(Records for the task)
--- Start ---

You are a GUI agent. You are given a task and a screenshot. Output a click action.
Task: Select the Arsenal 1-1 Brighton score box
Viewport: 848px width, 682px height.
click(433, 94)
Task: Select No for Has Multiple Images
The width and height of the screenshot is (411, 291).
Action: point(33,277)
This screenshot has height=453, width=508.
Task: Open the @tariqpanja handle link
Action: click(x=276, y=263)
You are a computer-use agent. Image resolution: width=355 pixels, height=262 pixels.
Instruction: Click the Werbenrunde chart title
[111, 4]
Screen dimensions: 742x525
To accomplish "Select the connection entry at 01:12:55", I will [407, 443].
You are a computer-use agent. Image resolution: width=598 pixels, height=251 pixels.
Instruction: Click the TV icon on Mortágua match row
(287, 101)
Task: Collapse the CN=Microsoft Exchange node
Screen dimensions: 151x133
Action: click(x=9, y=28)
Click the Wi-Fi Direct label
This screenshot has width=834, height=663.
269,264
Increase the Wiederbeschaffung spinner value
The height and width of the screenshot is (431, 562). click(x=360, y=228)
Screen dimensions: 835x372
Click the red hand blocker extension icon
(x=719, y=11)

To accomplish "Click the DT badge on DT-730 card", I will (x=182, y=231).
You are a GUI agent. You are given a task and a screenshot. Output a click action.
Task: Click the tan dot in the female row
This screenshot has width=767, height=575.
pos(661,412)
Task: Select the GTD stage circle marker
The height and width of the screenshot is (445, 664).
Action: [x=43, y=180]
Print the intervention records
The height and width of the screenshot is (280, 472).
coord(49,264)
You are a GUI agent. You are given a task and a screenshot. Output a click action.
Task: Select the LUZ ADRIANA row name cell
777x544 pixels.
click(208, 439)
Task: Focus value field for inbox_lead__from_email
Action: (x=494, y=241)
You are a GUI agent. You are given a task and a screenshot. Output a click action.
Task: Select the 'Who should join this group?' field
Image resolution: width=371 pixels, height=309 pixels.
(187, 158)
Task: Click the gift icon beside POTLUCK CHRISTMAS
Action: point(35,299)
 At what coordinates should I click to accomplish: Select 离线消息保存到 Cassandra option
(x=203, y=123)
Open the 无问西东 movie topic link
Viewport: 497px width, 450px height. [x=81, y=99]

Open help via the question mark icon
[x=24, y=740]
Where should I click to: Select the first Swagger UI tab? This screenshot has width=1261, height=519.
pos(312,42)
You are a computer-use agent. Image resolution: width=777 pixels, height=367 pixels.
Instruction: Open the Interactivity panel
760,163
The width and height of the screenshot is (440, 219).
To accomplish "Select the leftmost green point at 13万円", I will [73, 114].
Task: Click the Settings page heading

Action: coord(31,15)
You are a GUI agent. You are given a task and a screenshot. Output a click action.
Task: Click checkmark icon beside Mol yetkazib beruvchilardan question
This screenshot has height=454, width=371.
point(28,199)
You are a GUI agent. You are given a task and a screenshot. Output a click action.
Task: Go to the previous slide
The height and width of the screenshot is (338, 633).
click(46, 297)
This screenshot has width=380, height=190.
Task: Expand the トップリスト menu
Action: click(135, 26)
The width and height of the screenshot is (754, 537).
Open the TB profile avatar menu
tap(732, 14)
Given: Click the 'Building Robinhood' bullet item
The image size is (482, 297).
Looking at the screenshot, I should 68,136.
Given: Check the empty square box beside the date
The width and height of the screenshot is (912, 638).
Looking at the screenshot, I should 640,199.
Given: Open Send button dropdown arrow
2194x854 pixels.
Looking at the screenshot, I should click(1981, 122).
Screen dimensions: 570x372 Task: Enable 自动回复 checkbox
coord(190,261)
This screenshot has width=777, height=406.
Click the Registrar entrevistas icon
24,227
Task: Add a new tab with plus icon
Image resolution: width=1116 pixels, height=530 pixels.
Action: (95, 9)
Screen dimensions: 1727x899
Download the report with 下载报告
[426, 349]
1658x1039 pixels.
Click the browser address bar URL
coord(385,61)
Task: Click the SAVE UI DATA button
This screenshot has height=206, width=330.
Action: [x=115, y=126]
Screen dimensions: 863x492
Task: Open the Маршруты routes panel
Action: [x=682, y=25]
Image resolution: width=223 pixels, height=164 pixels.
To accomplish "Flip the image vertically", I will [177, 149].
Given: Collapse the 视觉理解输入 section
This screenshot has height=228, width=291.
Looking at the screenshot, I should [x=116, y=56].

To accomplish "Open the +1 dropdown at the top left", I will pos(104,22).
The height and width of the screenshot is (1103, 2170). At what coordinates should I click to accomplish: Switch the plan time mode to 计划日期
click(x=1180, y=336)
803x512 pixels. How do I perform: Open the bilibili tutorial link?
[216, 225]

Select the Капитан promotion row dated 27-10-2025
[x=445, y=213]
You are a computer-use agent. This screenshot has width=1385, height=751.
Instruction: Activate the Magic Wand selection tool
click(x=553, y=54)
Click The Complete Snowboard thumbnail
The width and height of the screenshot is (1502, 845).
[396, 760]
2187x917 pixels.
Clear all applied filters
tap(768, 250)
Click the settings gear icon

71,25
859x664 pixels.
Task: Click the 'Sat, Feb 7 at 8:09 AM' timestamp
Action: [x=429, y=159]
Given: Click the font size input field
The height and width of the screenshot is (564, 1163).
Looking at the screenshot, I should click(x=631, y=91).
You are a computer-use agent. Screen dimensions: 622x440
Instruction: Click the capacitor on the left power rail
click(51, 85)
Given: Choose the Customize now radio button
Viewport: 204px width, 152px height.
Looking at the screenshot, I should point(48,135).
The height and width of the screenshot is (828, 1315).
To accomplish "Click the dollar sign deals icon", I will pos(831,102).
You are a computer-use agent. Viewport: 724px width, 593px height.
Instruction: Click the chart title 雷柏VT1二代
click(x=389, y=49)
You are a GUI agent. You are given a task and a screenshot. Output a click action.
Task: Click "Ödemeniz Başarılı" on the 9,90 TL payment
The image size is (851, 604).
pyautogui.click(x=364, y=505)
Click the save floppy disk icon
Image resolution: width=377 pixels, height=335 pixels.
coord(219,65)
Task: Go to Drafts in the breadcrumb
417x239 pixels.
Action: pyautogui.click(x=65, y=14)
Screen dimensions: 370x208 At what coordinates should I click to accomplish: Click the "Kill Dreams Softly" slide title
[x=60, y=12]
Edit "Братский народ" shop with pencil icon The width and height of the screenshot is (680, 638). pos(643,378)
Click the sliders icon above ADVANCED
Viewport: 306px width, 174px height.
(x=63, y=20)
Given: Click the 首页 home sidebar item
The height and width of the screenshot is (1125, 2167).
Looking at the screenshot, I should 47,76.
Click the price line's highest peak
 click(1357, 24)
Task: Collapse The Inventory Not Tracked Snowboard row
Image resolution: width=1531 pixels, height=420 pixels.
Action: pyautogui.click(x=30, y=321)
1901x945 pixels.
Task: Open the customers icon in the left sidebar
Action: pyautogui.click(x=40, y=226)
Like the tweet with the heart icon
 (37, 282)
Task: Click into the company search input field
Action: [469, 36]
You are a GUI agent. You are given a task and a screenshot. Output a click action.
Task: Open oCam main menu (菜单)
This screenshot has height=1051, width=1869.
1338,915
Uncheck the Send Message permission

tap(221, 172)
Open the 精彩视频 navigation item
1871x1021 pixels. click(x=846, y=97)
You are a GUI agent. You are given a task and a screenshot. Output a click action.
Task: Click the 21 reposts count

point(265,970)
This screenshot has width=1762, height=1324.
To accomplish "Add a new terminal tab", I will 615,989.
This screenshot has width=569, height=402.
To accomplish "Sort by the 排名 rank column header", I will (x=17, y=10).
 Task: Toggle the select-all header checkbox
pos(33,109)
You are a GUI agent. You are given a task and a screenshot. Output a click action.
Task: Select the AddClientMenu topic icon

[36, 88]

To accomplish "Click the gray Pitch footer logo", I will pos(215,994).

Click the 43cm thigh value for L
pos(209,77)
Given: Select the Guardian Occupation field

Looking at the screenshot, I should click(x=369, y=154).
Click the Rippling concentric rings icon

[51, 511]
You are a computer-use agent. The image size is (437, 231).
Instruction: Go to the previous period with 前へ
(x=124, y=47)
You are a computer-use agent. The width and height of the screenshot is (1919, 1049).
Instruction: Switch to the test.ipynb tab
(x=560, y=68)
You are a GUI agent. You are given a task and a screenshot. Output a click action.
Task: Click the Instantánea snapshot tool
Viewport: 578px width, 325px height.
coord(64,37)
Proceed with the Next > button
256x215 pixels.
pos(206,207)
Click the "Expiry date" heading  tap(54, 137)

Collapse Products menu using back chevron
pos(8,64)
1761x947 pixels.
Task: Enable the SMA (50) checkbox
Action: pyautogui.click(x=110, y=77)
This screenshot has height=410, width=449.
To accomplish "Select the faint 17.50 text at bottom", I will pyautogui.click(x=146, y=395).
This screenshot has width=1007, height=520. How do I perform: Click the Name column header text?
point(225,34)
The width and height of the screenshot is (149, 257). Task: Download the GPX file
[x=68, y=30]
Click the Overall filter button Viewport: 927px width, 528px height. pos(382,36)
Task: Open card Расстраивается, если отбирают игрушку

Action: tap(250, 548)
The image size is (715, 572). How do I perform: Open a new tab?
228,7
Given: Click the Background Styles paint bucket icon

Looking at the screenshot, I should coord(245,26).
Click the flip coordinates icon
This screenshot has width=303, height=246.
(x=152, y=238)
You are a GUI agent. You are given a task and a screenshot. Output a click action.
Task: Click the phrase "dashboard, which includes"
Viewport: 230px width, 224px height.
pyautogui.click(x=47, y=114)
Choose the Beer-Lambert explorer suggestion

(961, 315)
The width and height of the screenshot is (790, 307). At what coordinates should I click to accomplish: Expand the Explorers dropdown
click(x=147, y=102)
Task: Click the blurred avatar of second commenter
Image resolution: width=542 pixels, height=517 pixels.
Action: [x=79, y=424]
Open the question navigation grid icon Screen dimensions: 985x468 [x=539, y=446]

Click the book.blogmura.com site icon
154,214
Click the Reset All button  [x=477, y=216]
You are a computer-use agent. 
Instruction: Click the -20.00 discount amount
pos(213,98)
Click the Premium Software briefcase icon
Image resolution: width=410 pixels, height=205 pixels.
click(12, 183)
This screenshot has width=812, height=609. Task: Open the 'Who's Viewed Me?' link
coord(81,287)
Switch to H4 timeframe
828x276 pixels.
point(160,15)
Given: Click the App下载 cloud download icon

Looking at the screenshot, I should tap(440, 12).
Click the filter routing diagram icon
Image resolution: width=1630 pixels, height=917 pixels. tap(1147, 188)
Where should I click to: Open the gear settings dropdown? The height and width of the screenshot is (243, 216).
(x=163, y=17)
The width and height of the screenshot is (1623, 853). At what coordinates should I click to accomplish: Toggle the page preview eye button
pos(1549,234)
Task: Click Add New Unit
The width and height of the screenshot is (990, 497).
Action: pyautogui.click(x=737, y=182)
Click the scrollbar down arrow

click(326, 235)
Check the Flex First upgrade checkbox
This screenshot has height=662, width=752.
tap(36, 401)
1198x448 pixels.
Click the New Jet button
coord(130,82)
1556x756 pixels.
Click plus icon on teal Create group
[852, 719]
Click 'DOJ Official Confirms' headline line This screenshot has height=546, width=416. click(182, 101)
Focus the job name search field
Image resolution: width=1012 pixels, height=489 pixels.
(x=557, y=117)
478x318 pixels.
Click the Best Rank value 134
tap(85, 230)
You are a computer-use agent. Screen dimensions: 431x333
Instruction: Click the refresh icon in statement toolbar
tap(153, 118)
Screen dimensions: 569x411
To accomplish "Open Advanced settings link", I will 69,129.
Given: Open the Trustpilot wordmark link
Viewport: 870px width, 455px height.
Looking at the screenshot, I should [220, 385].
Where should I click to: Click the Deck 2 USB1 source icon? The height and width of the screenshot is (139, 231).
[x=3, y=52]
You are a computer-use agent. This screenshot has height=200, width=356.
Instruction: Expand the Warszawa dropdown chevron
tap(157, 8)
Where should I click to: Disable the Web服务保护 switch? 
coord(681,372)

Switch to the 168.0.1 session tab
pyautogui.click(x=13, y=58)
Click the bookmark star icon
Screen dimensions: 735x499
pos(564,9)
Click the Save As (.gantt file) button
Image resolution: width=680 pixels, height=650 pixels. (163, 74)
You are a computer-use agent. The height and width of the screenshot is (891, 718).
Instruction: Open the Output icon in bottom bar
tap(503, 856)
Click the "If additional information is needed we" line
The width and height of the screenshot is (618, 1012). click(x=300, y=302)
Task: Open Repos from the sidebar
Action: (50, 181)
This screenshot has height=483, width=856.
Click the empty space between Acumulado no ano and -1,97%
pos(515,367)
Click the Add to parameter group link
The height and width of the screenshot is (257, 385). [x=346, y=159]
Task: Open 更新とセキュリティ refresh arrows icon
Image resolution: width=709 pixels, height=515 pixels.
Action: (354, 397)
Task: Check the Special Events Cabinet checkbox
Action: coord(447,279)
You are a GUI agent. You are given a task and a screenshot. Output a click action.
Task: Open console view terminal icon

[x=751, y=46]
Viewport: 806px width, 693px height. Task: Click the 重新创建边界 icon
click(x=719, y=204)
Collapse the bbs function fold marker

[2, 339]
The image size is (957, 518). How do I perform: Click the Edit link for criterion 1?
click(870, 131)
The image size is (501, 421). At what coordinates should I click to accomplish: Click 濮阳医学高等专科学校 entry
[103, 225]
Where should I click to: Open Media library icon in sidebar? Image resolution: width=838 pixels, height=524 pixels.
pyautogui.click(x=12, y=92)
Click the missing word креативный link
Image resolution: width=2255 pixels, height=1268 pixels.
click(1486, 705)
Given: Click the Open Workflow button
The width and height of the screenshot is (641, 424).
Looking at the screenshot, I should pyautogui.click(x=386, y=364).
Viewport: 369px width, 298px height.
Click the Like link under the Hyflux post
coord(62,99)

--- End ---

(Requirement) Reproduce the entries above, starting at the line that contains "Click the save floppy disk icon" and ending after the line that contains "I will 615,989.".

(Solution to this exercise)
Click the save floppy disk icon
Image resolution: width=377 pixels, height=335 pixels.
coord(219,65)
Task: Go to Drafts in the breadcrumb
417x239 pixels.
Action: pyautogui.click(x=65, y=14)
Screen dimensions: 370x208 At what coordinates should I click to accomplish: Click the "Kill Dreams Softly" slide title
[x=60, y=12]
Edit "Братский народ" shop with pencil icon The width and height of the screenshot is (680, 638). pos(643,378)
Click the sliders icon above ADVANCED
Viewport: 306px width, 174px height.
(x=63, y=20)
Given: Click the 首页 home sidebar item
The height and width of the screenshot is (1125, 2167).
Looking at the screenshot, I should 47,76.
Click the price line's highest peak
 click(1357, 24)
Task: Collapse The Inventory Not Tracked Snowboard row
Image resolution: width=1531 pixels, height=420 pixels.
Action: pyautogui.click(x=30, y=321)
1901x945 pixels.
Task: Open the customers icon in the left sidebar
Action: pyautogui.click(x=40, y=226)
Like the tweet with the heart icon
 (37, 282)
Task: Click into the company search input field
Action: [469, 36]
You are a GUI agent. You are given a task and a screenshot. Output a click action.
Task: Open oCam main menu (菜单)
This screenshot has height=1051, width=1869.
1338,915
Uncheck the Send Message permission

tap(221, 172)
Open the 精彩视频 navigation item
1871x1021 pixels. click(x=846, y=97)
You are a GUI agent. You are given a task and a screenshot. Output a click action.
Task: Click the 21 reposts count

point(265,970)
This screenshot has width=1762, height=1324.
To accomplish "Add a new terminal tab", I will 615,989.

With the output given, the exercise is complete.